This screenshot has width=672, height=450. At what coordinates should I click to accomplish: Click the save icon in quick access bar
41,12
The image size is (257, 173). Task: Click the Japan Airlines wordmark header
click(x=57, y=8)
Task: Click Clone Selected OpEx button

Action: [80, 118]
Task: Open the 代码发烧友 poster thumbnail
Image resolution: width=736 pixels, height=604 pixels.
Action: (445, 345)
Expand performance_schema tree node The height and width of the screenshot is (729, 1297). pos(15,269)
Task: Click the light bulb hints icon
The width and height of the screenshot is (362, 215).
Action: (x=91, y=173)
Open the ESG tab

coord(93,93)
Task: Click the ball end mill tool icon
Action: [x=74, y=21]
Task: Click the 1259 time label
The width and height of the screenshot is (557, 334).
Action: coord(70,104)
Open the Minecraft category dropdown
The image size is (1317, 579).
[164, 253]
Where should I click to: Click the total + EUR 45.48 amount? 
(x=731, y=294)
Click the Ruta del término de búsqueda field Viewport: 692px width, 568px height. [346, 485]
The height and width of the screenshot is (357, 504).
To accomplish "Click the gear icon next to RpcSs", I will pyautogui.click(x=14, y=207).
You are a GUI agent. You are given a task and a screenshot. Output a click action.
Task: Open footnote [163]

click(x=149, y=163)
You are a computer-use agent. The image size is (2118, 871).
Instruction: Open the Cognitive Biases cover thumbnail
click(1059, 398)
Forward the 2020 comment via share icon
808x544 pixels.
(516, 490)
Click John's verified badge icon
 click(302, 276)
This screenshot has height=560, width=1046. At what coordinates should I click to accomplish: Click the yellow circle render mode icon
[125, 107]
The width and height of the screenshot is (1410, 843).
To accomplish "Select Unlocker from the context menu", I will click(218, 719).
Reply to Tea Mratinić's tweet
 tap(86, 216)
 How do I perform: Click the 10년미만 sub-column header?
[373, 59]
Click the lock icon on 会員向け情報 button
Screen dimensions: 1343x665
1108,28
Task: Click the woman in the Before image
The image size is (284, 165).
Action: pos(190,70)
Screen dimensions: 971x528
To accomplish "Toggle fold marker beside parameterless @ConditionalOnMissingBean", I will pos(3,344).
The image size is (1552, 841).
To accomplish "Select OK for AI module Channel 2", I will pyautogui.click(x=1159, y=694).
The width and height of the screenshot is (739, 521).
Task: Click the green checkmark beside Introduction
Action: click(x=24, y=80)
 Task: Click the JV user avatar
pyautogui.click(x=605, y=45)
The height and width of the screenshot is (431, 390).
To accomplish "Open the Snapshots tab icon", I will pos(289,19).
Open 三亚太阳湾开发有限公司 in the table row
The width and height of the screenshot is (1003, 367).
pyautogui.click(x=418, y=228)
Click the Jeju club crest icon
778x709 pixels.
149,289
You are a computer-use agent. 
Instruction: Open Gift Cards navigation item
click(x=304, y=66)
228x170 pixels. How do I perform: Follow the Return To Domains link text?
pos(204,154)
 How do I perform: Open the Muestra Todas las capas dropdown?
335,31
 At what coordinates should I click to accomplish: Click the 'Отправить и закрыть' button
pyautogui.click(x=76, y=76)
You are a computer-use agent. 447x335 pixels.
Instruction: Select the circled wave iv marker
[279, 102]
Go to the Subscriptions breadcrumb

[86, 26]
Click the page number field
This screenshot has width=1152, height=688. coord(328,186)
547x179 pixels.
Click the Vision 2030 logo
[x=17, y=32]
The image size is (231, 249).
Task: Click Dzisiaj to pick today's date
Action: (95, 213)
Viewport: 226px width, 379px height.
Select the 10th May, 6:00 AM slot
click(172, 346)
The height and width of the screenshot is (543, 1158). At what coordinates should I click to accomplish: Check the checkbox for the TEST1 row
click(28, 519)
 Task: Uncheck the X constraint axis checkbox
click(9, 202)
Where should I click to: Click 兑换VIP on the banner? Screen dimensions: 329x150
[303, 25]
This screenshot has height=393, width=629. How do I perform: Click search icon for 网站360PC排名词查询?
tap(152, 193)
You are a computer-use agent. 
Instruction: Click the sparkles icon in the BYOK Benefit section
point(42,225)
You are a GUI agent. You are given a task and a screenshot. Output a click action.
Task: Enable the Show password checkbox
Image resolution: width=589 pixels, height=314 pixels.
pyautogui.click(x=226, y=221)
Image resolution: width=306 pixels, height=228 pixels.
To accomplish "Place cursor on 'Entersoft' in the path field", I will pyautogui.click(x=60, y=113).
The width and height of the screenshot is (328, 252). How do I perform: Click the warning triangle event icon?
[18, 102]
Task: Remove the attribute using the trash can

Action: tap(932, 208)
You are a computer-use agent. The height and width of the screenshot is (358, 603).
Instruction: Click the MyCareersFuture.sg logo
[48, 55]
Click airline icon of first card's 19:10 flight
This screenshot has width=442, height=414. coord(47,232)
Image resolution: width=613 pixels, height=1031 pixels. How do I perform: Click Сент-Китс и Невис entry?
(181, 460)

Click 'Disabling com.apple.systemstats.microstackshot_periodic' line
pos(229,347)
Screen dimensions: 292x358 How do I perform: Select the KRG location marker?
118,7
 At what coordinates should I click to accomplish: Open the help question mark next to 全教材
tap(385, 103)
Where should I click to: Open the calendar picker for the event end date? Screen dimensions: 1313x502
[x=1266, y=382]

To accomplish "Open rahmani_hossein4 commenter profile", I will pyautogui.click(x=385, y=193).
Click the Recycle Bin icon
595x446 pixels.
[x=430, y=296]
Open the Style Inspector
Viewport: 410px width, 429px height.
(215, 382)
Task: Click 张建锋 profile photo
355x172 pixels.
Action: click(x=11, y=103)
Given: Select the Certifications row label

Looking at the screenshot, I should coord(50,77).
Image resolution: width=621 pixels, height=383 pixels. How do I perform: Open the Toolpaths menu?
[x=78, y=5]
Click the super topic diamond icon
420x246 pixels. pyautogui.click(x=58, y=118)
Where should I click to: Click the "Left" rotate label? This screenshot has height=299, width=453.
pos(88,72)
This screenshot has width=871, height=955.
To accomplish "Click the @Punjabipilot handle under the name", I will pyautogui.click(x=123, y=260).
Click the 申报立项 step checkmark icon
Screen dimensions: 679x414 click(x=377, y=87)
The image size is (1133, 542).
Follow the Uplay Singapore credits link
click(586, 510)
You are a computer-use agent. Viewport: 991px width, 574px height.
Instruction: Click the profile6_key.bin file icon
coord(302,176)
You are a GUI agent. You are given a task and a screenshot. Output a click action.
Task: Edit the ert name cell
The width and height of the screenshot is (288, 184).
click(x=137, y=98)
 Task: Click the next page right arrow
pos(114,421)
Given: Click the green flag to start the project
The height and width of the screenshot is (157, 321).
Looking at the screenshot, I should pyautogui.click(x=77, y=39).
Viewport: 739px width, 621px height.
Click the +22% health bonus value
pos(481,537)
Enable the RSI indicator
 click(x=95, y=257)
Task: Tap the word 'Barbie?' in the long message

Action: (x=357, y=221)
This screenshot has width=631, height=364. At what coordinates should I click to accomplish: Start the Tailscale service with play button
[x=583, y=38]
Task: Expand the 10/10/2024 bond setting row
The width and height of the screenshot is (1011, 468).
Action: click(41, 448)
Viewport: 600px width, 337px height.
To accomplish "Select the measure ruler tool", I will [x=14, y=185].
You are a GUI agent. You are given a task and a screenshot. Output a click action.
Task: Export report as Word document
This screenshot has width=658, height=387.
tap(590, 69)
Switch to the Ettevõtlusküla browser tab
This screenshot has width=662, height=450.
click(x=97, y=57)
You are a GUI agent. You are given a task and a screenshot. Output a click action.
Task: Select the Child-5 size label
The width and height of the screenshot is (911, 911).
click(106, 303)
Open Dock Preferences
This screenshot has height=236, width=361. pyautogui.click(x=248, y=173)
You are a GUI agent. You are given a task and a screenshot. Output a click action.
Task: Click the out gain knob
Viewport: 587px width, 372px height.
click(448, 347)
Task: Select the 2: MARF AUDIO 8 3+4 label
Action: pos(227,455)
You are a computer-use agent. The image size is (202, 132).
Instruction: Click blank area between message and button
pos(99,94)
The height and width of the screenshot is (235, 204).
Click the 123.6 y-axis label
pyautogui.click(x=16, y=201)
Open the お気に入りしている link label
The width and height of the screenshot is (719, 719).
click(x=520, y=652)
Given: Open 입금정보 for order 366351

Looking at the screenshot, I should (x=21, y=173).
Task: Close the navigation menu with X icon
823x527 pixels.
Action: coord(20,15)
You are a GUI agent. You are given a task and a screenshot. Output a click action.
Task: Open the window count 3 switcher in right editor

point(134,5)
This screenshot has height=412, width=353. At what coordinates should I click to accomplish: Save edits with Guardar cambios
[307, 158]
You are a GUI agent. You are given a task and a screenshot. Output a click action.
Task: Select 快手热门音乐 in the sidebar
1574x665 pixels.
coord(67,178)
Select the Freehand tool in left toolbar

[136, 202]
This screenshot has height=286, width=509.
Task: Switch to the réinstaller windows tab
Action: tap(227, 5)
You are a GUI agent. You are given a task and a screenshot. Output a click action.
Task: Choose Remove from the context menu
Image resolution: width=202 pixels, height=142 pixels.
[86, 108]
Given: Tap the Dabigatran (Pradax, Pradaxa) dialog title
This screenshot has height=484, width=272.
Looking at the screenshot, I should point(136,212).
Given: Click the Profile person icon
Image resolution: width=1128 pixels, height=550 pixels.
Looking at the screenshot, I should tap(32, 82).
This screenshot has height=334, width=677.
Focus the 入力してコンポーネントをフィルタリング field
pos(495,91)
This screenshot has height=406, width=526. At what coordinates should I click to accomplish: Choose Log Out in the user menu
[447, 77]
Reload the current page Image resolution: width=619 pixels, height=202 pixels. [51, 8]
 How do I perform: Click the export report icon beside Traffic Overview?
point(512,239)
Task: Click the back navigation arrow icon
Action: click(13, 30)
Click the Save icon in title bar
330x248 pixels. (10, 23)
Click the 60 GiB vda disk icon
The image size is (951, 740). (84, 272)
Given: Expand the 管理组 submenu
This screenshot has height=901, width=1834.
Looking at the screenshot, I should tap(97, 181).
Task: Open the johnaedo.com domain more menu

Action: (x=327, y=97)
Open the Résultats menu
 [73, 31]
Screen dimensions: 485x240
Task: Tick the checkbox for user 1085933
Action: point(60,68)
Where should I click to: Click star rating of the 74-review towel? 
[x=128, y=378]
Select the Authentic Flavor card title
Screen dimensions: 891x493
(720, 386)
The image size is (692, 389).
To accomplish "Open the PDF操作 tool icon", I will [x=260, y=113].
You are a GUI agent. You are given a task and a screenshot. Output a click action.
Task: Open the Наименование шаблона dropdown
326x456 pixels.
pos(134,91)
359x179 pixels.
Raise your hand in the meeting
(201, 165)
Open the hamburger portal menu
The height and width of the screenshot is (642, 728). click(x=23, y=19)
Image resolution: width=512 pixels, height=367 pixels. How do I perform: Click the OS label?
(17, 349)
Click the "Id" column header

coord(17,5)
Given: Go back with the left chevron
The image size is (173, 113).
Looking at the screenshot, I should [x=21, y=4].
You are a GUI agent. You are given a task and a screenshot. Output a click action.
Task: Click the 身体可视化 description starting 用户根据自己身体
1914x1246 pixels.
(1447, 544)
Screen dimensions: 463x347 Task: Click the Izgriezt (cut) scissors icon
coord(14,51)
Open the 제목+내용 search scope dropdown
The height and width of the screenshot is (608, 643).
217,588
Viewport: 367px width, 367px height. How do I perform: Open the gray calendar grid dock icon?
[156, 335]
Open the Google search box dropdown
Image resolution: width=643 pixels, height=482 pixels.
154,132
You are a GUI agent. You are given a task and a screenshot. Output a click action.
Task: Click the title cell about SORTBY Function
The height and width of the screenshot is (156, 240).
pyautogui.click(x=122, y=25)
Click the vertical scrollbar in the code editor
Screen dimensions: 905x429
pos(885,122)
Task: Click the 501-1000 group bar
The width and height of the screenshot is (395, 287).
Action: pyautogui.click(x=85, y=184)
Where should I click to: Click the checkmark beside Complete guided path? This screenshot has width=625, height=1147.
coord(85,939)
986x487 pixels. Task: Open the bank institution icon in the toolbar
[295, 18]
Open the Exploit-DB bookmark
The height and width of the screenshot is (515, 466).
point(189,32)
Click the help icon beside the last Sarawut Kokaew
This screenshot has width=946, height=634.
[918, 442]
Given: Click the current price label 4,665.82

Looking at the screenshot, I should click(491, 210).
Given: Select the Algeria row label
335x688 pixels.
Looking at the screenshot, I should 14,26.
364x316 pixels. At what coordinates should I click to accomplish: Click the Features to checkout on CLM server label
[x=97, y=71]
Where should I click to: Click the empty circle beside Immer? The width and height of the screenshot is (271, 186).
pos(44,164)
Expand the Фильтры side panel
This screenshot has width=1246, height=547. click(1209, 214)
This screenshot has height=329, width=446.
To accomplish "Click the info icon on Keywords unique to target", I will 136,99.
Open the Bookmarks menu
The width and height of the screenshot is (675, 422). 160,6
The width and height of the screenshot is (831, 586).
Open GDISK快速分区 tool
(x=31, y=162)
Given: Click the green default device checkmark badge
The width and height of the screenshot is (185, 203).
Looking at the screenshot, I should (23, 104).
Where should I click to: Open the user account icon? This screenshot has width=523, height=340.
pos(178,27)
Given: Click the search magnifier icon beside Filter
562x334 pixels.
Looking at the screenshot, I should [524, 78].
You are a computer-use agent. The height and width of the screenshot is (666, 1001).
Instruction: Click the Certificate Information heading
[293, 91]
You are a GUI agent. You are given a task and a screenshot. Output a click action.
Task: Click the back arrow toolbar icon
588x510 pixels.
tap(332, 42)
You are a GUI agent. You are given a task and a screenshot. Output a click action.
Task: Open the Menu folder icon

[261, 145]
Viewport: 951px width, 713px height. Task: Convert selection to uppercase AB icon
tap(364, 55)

_____

### About this task
Search the records above for "context" and copy every line that has it.

### Reply to the task
To accomplish "Select Unlocker from the context menu", I will click(218, 719).
Task: Choose Remove from the context menu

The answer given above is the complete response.